◆ WHAT TO PRODUCE: Reproduce verbatim the stretch of the column below from "In this way, true" through "cf.2 Timothy 2:12).".

◆ EXCERPTED TEXT:
'''
Selling our soul to highest bidder

We need to be reminded lest we forget, writes Ivan Grindlay.

How many remembered the death and resurrection of Jesus Christ, the Son of God, in the weekend just past?

If you overlooked it, the Christian churches of the city combine this coming weekend in the Dunedin Town Hall to celebrate the extraordinary victory achieved in the sacrifice of Christ on the cross.

There life dawned through death: victory from despair, light from darkness, hope from hopelessness.

Of course, churches remember the death of Christ regularly in "the Lord's Supper'' ... lest we forget (1 Corinthians 11:23-26).

In this way, true followers of Jesus are regularly challenged about their commitment to the Saviour who made them His possession through His own blood.

As many believers around the world are realising, there is a cost to being a follower of Jesus Christ. But since Christ suffered for us, setting us an example, so we are called to suffer (1 Peter 2:21; cf.2 Timothy 2:12).

Then Passover follows, when Jews celebrate the exodus from Egyptian bondage and God's judgement on Pharaoh and his gods.

Yet, sadly, that nation is still in the bondage of unbelief for rejecting their Messiah (John 1:11; Romans 11:11,25-27).

How sad that Passover will be observed with fervour, yet He who came from God to be their "passover lamb'' will not be known, or remembered (1 Corinthians 5:7).

Scarcely will Passover be past when the "tangata whenua'' will gather to remember our Anzacs "lost'' in two world wars - the price our nation paid for freedom.

What a rich heritage we enjoy because of those who paid the ultimate sacrifice for us.

How we need to be reminded ... lest we forget.

These treasured milestones are all remembered with poignancy because we so easily forget.

My concern is that, morally and economically, we are selling our soul to the highest bidder, but, like the price for our dairy products, the bid is becoming increasingly paltry.

Do we need to be reminded that true wealth is not determined by things we possess?

The Bible says that he who loves wealth is never satisfied with his income (Ecclesiastes 5:10); that whoever trusts in his wealth will fall (Proverbs 11:28); that treasures stored up for ourselves on Earth will decay and be the pursuit of thieves (Matthew 6:19-21).

I note that the police are not doing so well bringing thieves to justice.

"It's so easy to let our heritage go,but what do we have left?''

Do you worry about life's basics - what you will eat, drink and wear?

The birds don't sow, reap or store away in barns, yet God feeds them.

How much more valuable are you than birds?

Worrying won't add a single hour to your life (Matthew 6:25-27).

The Bible goes on to stress that our heavenly Father knows what we have need of, and asks us to "seek first His kingdom and His righteousness, and these things will be added''.

We choose to believe our politicians' promise of a better day ... provided Europe doesn't stockpile its dairy produce, China doesn't slap new taxes on our timber exports and government subsidies don't shut us out.

We import the wealth of the nations through immigrants and promote a university education, provided our students can find jobs the immigrants haven't found first.
'''
◆ DATA SHOWN:
'''
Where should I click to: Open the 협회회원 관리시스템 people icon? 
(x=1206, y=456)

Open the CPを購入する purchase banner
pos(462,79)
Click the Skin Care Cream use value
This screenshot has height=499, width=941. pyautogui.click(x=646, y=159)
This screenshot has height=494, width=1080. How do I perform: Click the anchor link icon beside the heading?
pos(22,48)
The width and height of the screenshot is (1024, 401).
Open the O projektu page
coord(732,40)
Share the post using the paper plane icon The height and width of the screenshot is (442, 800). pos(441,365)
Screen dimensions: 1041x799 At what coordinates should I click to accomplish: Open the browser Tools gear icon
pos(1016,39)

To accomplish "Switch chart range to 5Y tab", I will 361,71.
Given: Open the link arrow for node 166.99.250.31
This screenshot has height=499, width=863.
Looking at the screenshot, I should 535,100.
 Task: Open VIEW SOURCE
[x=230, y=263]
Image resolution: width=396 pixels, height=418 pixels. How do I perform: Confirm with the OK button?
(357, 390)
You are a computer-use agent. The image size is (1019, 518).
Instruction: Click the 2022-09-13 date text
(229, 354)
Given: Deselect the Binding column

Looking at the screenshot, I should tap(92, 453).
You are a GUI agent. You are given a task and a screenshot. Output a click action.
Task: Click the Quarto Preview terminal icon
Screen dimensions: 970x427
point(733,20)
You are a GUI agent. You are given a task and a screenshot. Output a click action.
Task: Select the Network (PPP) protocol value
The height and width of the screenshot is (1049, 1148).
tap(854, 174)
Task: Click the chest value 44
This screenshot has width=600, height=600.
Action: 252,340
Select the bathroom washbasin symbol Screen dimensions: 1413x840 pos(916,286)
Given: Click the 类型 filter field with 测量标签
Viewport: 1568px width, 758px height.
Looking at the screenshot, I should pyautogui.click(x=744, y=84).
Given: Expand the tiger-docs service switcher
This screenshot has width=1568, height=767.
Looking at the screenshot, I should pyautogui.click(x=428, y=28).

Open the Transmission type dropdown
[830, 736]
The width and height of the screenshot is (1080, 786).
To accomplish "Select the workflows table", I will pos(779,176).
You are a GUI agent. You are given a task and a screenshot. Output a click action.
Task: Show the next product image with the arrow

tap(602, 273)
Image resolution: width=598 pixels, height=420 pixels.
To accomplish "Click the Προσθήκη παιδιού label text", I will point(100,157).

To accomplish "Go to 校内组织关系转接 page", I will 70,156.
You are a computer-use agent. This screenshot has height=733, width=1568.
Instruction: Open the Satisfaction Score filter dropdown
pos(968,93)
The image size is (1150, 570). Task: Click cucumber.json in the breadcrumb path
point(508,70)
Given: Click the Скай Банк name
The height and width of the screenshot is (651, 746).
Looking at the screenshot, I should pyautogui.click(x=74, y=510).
'''
◆ RESULT BELOW:
In this way, true followers of Jesus are regularly challenged about their commitment to the Saviour who made them His possession through His own blood.

As many believers around the world are realising, there is a cost to being a follower of Jesus Christ. But since Christ suffered for us, setting us an example, so we are called to suffer (1 Peter 2:21; cf.2 Timothy 2:12).